Finding CODEC Information In A File
If you want to learn more about the CODEC information used in a file, you can use video playback software like VLC. Open your file in VLC and go to the Window -> Media Information menu.
You will then see the following Media Information window pop up.
Look at the top part or (Stream 0) which provides video information (the bottom part or Stream 1 provides audio information). In this example you can see that the CODEC used was H.264.
Synopsis
When shooting high quality content, entry level cameras are not ideal for production level deliverables. Higher end prosumer DSLR or HD video cameras are normally used. The storage media in this case is not a typical SD card, but faster cards like CompactFlash. Not only are they fast and durable, they also have capacities to support larger file sizes.

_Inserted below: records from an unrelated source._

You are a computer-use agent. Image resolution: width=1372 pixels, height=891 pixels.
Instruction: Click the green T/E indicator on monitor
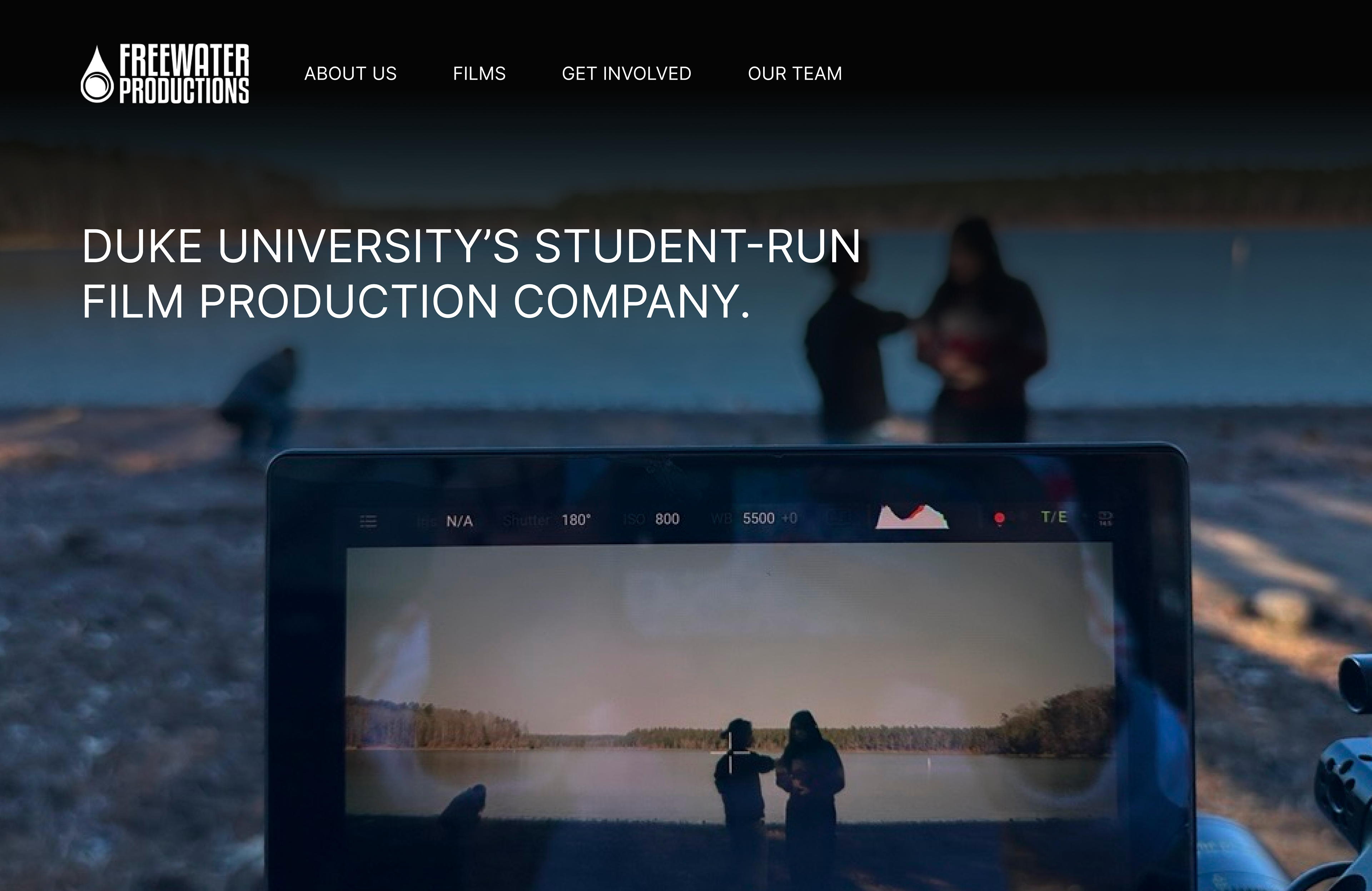(x=1054, y=517)
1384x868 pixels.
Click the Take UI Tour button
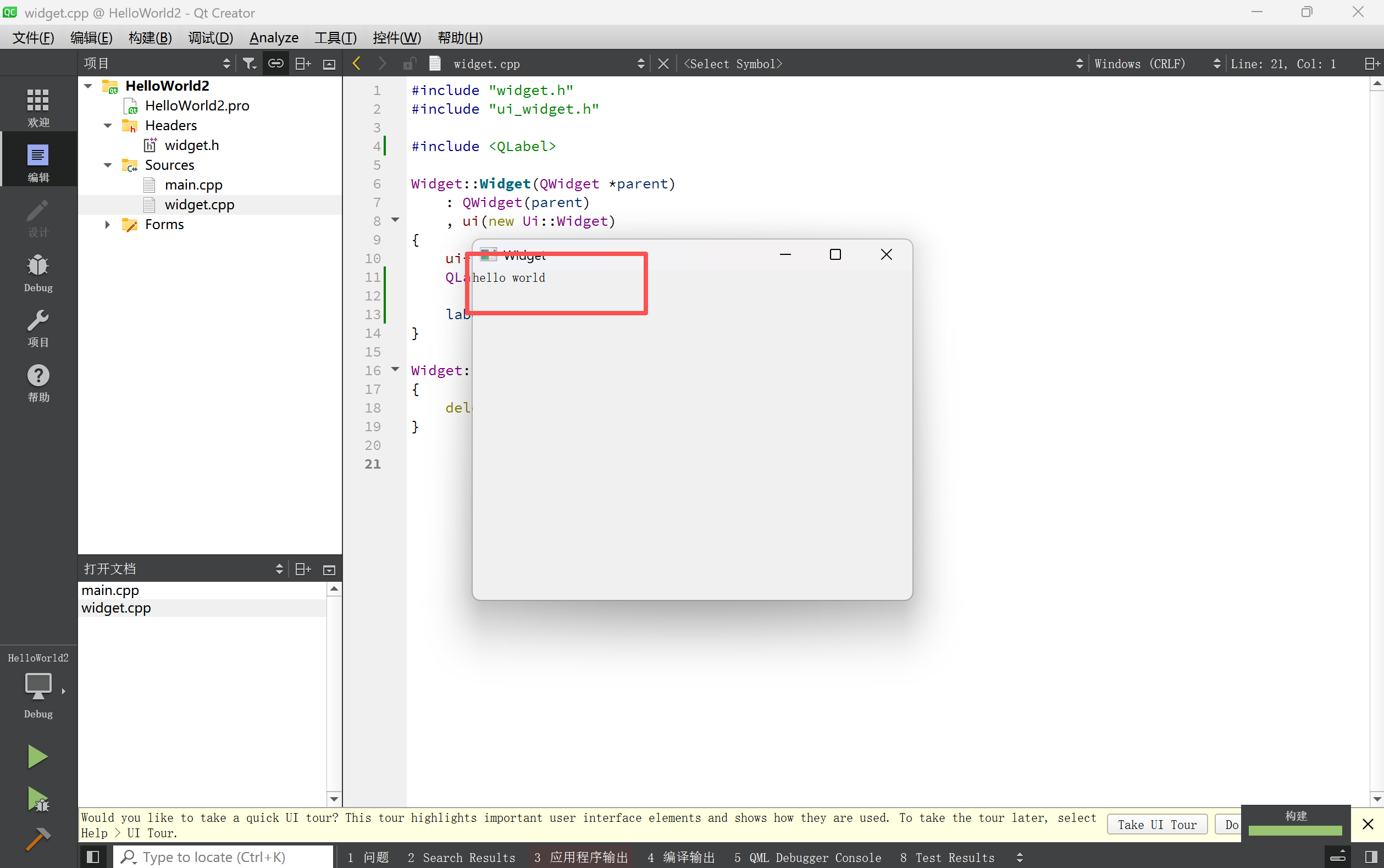tap(1156, 825)
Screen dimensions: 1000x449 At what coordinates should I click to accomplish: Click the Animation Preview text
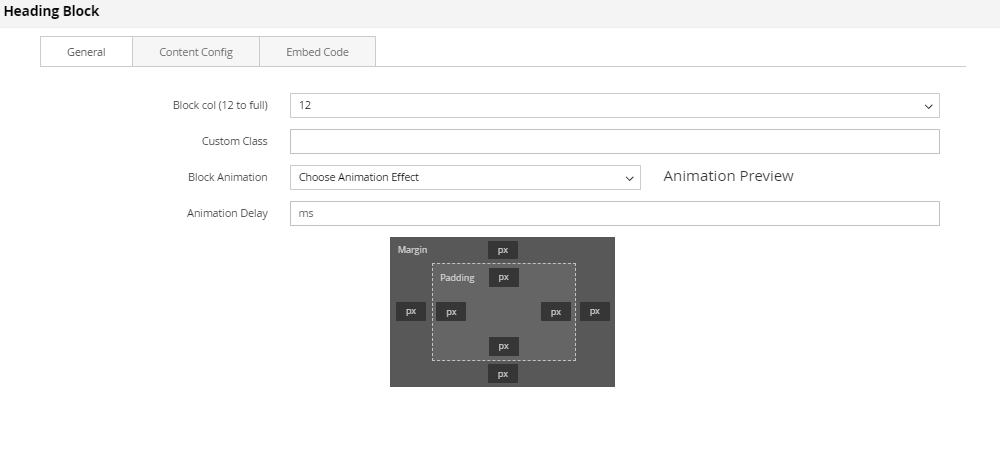(x=728, y=176)
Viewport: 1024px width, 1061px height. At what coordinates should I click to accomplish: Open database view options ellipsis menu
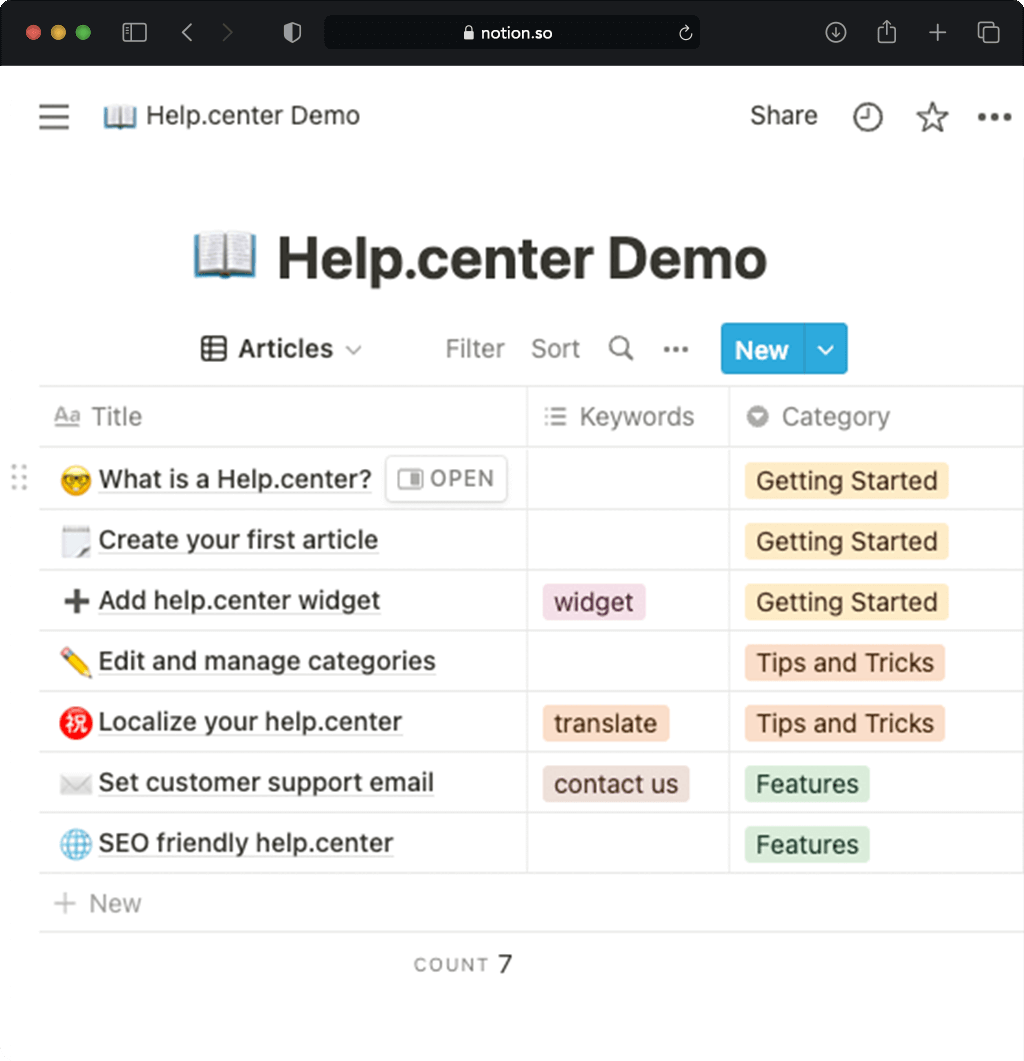pyautogui.click(x=676, y=349)
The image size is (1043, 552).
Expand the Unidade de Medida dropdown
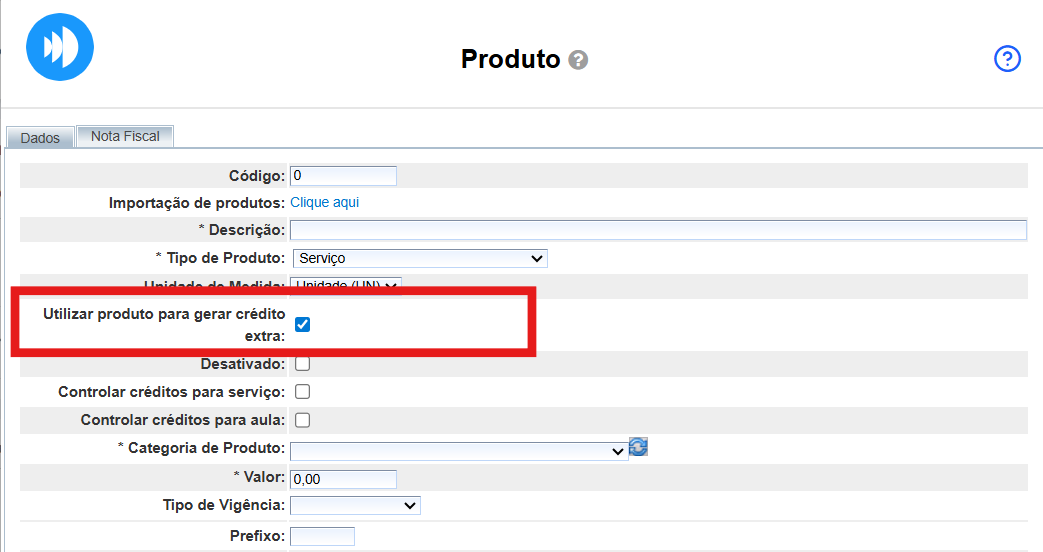pyautogui.click(x=345, y=286)
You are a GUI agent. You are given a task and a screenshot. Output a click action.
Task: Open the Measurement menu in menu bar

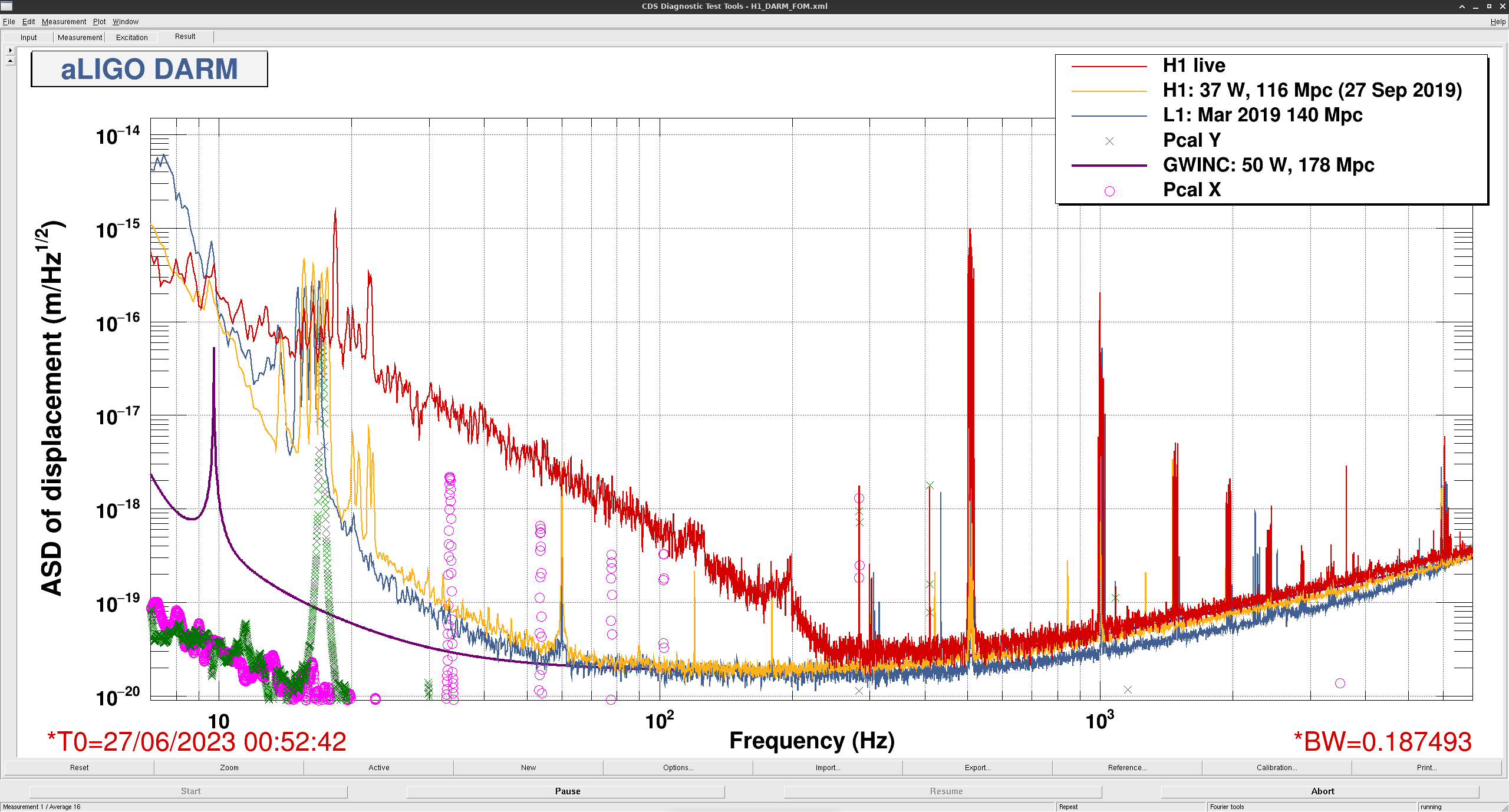click(64, 22)
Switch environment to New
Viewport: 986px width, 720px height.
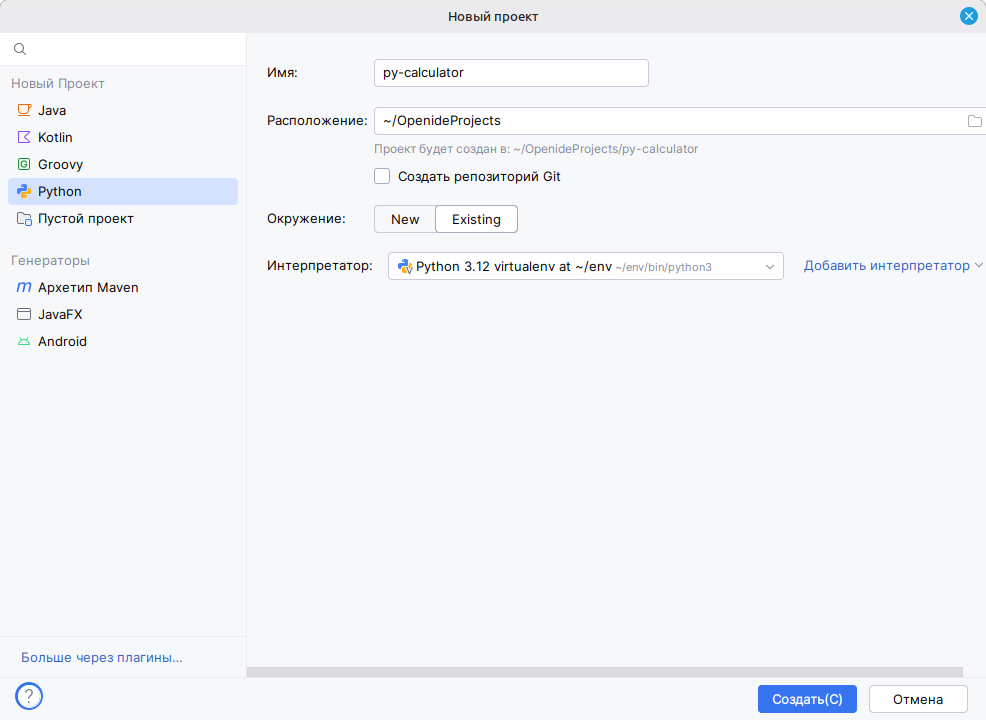pos(405,219)
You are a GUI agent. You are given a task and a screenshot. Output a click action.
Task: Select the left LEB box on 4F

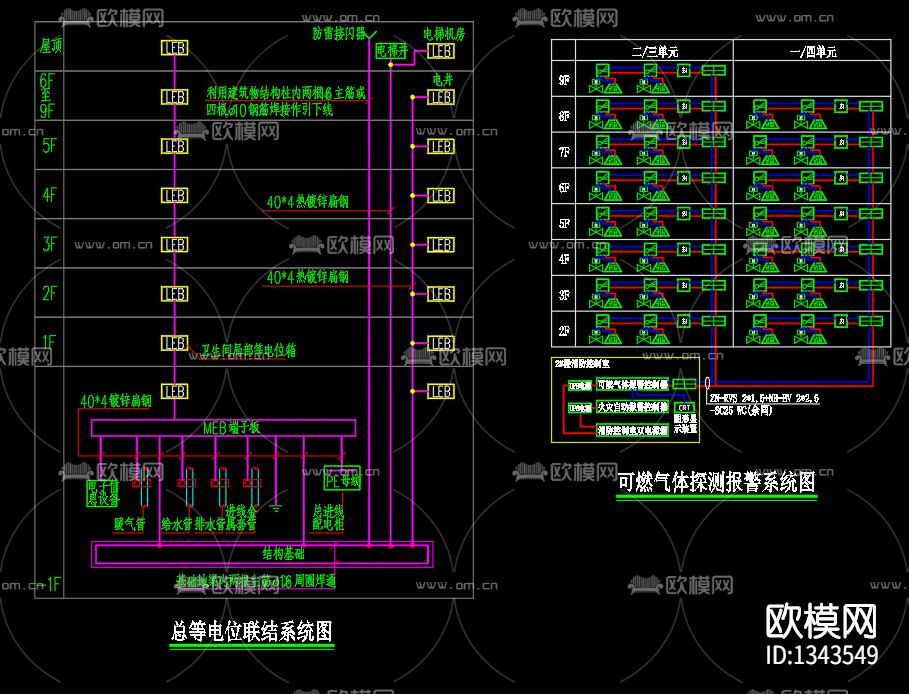coord(175,195)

Using a CODEC will help determine the overall quality of the content and disk storage requirements. The bit rate is an important indicator used. From the bit rate we can determine the file size of the exported output. Higher quality content will have larger file sizes with the best compression applied by the CODEC. Smaller sized content tend to have more compression that compromises quality.
A CODEC is necessary for optimizing storage, improving streaming speed and encoding details in bit depth (color information). There are different types of CODECS used in a digital workflow but they all perform a basic function which is compressing and decoding content data. Without a CODEC, streaming content will take longer and probably not become commercially viable as a service.